You also have the option of allocating portfolio expenses according to square footage or value (instead of evenly) if either is a closer approximation to reality.

Which non-loan closing costs are deductible in the year incurred and which must be capitalized?

Property taxes and insurance are the two main types of closing costs that are deductible in the current year.The following common closing costs are added to the acquisition basis of the property and depreciated over 27.5 years:

  • Abstracts fees
  • Title insurance
  • Title search
  • Government recording charges
  • Legal fees
  • State/city/local tax stamps
  • Transfer taxes
  • Appraisals not required by lender
  • Surveys
  • Inspections
  • Utility installation fees
  • Any amounts the seller owes that you agree to pay, such as back taxes or interest, recording or mortgage fees, charges for improvements or repairs, and sales commissions

Which loan costs are deductible in the year incurred and which must be capitalized?

Generally, interest paid on any loan or mortgage is deductible in the year incurred.Points, origination fees, credit reports, bank fees, fees for appraisals required by the lender, mortgage insurance, assumption fees (if any), and application fees, are capitalized and depreciated over the life of the loan (e.g. 30 years).

I’ve read that rental property owners must take depreciation expense deductions.
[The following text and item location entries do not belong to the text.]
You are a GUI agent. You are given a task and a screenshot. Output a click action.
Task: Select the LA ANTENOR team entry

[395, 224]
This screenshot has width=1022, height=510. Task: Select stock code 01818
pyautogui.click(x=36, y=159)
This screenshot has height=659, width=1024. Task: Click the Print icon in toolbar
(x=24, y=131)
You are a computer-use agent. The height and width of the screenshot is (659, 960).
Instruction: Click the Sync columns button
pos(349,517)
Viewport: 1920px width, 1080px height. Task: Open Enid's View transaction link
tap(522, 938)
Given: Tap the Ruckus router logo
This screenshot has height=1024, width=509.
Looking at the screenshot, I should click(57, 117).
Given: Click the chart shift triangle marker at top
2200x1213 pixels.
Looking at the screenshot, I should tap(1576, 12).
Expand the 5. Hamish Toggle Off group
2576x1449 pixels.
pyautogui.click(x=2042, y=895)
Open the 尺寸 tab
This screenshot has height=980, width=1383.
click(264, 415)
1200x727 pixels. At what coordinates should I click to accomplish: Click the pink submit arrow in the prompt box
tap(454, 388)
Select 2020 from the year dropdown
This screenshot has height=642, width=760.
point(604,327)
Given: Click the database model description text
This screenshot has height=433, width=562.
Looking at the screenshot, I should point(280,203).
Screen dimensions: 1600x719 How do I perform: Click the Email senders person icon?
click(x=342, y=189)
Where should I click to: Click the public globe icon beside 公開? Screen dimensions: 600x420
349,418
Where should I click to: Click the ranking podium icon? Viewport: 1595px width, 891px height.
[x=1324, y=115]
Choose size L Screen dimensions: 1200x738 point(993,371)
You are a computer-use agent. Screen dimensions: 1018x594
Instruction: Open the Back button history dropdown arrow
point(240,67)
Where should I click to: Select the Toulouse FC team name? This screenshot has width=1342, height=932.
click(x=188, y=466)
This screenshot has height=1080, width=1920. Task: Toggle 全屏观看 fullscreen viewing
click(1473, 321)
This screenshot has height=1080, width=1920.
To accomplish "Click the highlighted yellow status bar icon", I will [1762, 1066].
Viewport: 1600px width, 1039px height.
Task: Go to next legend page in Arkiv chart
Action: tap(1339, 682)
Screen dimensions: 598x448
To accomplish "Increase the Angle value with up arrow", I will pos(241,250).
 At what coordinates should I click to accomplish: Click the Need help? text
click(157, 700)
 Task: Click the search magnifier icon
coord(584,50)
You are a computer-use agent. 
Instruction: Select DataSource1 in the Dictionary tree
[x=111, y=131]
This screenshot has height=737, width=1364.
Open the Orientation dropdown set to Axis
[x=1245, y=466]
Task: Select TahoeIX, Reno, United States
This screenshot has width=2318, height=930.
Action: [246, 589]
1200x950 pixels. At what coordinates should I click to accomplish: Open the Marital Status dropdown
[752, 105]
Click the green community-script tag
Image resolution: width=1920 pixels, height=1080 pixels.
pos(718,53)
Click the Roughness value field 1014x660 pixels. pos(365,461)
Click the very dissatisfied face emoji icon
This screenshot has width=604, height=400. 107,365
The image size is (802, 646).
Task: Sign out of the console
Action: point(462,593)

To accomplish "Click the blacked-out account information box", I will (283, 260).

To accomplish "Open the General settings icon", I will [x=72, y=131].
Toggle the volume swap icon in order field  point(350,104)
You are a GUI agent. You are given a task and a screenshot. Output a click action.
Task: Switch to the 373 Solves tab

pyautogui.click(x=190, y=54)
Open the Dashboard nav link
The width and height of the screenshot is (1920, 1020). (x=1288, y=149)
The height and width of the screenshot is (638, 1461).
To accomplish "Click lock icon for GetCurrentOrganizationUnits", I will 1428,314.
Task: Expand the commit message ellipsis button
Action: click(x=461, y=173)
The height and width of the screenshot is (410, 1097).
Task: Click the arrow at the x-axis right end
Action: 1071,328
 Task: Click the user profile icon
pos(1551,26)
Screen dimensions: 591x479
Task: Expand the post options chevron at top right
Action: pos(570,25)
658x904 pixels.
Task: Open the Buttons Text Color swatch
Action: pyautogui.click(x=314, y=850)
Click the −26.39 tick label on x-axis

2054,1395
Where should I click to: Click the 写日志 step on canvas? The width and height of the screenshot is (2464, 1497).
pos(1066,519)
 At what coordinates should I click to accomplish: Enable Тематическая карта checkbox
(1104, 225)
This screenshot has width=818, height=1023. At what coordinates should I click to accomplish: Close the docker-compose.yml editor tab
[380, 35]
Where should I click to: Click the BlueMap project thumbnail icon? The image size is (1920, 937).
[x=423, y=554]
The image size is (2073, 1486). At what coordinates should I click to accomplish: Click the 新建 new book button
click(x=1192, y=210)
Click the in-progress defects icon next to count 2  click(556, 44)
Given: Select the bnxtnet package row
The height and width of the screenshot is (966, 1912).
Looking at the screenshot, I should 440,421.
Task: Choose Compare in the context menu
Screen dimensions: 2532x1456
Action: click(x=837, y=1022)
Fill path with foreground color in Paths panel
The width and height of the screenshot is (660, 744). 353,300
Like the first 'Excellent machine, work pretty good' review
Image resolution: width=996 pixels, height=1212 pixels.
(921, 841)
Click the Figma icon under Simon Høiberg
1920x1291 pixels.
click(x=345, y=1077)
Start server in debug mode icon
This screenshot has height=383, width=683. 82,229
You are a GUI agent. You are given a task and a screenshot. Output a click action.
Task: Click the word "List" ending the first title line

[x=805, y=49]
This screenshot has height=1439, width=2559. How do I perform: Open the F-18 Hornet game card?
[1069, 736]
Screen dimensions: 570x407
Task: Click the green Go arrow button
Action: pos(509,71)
I’ve also read that you get a credit for any missed past depreciation deductions against depreciation recapture when you sell. That makes it sound optional. What’s going on here?

As a rental property owner, you must take deductions for depreciation expense when available. The IRS automatically assumes you took the full deductions and you’ll be subject to depreciation recapture on the amount you could have taken during your period of ownership.

Bottom line: make sure you’re taking your full depreciation deductions. If you discover that you failed to take a depreciation expense in the past, it’s best to amend your prior returns or file an application for Change of Accounting Method to take advantage of the missed deductions in the current year.


While reasonable efforts were taken to furnish accurate and up-to-date information, we do not warrant that the information contained in and made available through this article is 100% accurate, complete, and error-free. We assume no liability or responsibility for any errors or omissions in this article.